Abstract
Actinomycetes are a highly diverse group of microorganisms that have long been recognized as a valuable source of antibiotics and other bioactive metabolites. Recent advances in genome mining have revealed a wealth of previously unexplored silent secondary metabolite biosynthetic gene clusters (smBGCs) in actinomycete genomes, underscoring their untapped bioactivity potential. Here, we present the genome sequences of 211 actinomycete strains isolated from various environmental sources, generated through high-throughput sequencing. The resulting genome assemblies exhibit high completeness and accuracy, offering high-quality data for downstream analyses and biological resource exploration.
Similar content being viewed by others

Background & Summary
Antimicrobial resistance (AMR) has emerged as a critical global public health threat, exacerbated by the overuse and misuse of antibiotics, leading to the rise of antibiotic-resistant bacteria. This resistance results in treatment failures, rendering certain life-threatening infections untreatable. According to the World Health Organization (WHO), AMR is projected to become a leading cause of death worldwide by 2050, with an estimated 10 million deaths annually1,2,3. Antibiotic resistance poses a significant risk not only to individual health but also to global health and economic stability. Consequently, the discovery of novel antibiotics, especially those targeting multidrug-resistant bacteria, has become an urgent global priority.

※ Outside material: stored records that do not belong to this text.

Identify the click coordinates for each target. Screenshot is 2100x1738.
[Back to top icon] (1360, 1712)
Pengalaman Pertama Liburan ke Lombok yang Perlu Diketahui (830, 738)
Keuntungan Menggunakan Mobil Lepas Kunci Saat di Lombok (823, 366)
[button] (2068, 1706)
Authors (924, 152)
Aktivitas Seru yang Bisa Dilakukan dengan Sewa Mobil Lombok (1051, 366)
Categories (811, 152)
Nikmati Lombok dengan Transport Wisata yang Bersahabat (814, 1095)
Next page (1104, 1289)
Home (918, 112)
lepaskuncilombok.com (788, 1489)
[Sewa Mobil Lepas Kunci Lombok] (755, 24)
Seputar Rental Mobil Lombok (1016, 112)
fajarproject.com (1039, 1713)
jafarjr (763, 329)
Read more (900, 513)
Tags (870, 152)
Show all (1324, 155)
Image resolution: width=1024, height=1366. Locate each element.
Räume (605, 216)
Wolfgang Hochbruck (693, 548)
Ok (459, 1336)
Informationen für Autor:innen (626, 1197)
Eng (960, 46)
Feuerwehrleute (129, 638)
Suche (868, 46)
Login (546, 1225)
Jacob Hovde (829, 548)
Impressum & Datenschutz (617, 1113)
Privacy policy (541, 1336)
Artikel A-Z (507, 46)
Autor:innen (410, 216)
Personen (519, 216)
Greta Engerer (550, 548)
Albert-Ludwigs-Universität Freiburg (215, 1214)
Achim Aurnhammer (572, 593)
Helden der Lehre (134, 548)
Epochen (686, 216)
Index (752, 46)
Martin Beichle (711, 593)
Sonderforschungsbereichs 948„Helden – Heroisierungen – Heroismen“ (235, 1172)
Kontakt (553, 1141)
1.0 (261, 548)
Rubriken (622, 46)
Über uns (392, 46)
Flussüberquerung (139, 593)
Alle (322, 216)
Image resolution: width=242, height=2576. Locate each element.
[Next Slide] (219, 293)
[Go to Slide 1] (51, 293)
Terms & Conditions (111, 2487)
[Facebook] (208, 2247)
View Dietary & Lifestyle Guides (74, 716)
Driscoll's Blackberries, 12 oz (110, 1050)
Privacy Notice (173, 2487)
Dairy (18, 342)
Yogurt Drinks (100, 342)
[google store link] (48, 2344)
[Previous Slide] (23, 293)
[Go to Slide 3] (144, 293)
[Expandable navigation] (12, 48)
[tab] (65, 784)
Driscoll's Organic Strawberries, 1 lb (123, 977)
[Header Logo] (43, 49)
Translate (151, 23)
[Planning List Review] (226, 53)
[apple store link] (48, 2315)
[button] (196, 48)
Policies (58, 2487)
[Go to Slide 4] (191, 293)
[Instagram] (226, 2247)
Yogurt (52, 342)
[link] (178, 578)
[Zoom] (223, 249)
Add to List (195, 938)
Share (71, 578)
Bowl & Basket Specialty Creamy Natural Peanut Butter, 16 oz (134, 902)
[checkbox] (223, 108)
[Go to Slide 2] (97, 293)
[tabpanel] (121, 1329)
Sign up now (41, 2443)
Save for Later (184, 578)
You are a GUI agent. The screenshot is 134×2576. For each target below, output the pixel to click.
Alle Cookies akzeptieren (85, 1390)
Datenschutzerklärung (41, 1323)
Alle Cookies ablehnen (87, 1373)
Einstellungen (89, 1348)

Actinomycetes, a diverse group of microorganisms, have long been a cornerstone in the discovery of antibiotics4. These bacteria are distributed across various environments, including soil, wetlands, and marine ecosystems, where their broad distribution and environmental adaptability confer substantial genetic diversity5. This genetic diversity enables actinomycetes to thrive across different ecological niches, providing a valuable reservoir for discovering new antibiotics. Marine-derived actinomycetes, in particular, face unique ecological pressures—such as spatial competition, predation, and extreme environmental conditions—leading to the evolution of distinctive biochemical pathways and bioactive compounds not found in their terrestrial counterparts. These traits suggest that marine actinomycetes may hold untapped potential for antibiotic discovery6,7. Exploring actinomycetes from diverse habitats offers the opportunity to discover natural products with broad-spectrum antimicrobial, antifungal, and antiviral properties, with significant applications in clinical medicine, agriculture, and pest control4.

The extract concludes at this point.